The Correct Option is D

Concept: For a charge to move in a stable circular orbit, the electrostatic (Coulomb) force must provide the necessary centripetal force.
• Coulomb Force: \(F_c = \frac{1}{4\pi\epsilon_0} \frac{q_1 q_2}{r^2}\).
• Centripetal Force: \(F_p = \frac{mv^2}{r} = m\omega^2r\).
• Time Period: \(T = \frac{2\pi}{\omega}\).

Step 1: Equate the forces to find angular velocity \(\omega\).
\[ m\omega^2r = \frac{1}{4\pi\epsilon_0} \frac{q_1 q_2}{r^2} \] Solving for \(\omega^2\): \[ \omega^2 = \frac{q_1 q_2}{4\pi\epsilon_0 mr^3} \]

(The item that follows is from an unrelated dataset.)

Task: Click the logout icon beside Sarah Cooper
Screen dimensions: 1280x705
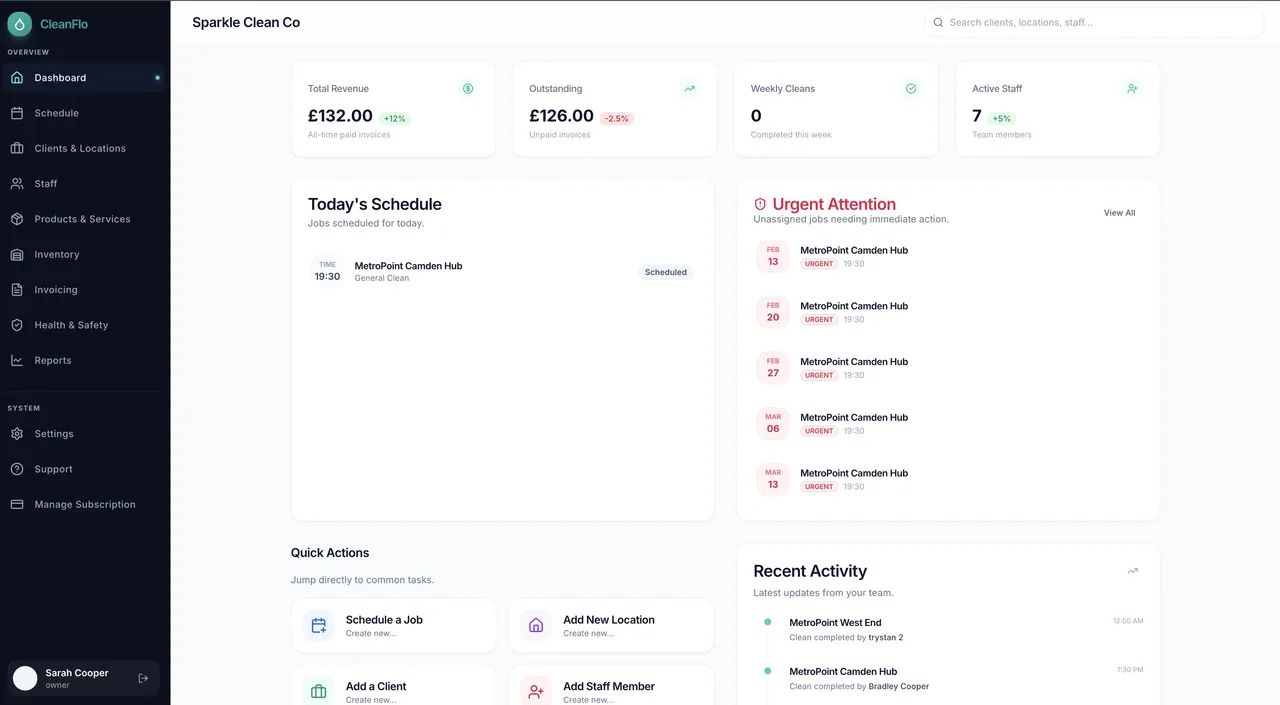Action: pyautogui.click(x=140, y=677)
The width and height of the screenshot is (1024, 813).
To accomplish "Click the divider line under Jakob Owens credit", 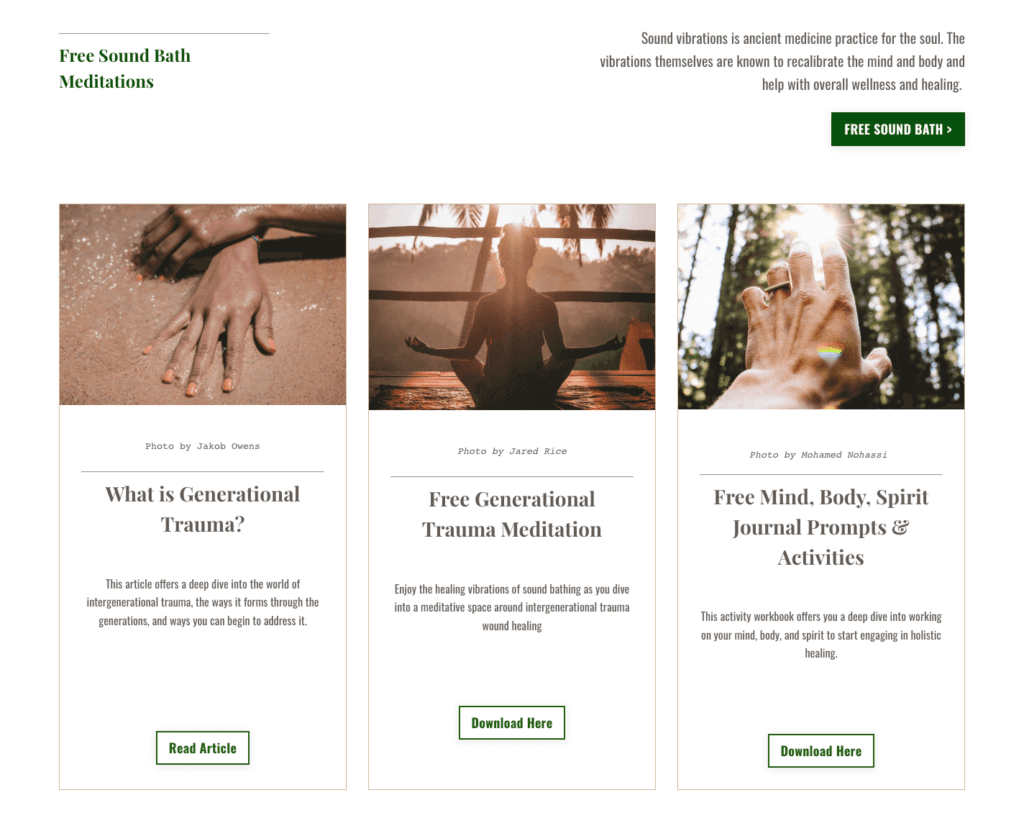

Step 2: Relate \(\omega\) to the Time Period \(T\).
We know \(T = 2\pi/\omega \implies T^2 = 4\pi^2/\omega^2\). Substituting the expression for \(1/\omega^2\): \[ T^2 = 4\pi^2 \left( \frac{4\pi\epsilon_0 mr^3}{q_1 q_2} \right) \] \[ T^2 = \frac{16\pi^3\epsilon_0 mr^3}{q_1 q_2} \]

Step 3: Take the square root for final answer.
\[ T = \sqrt{\frac{16\pi^3 \epsilon_0 mr^3}{q_1 q_2}} \] This matches Option (D).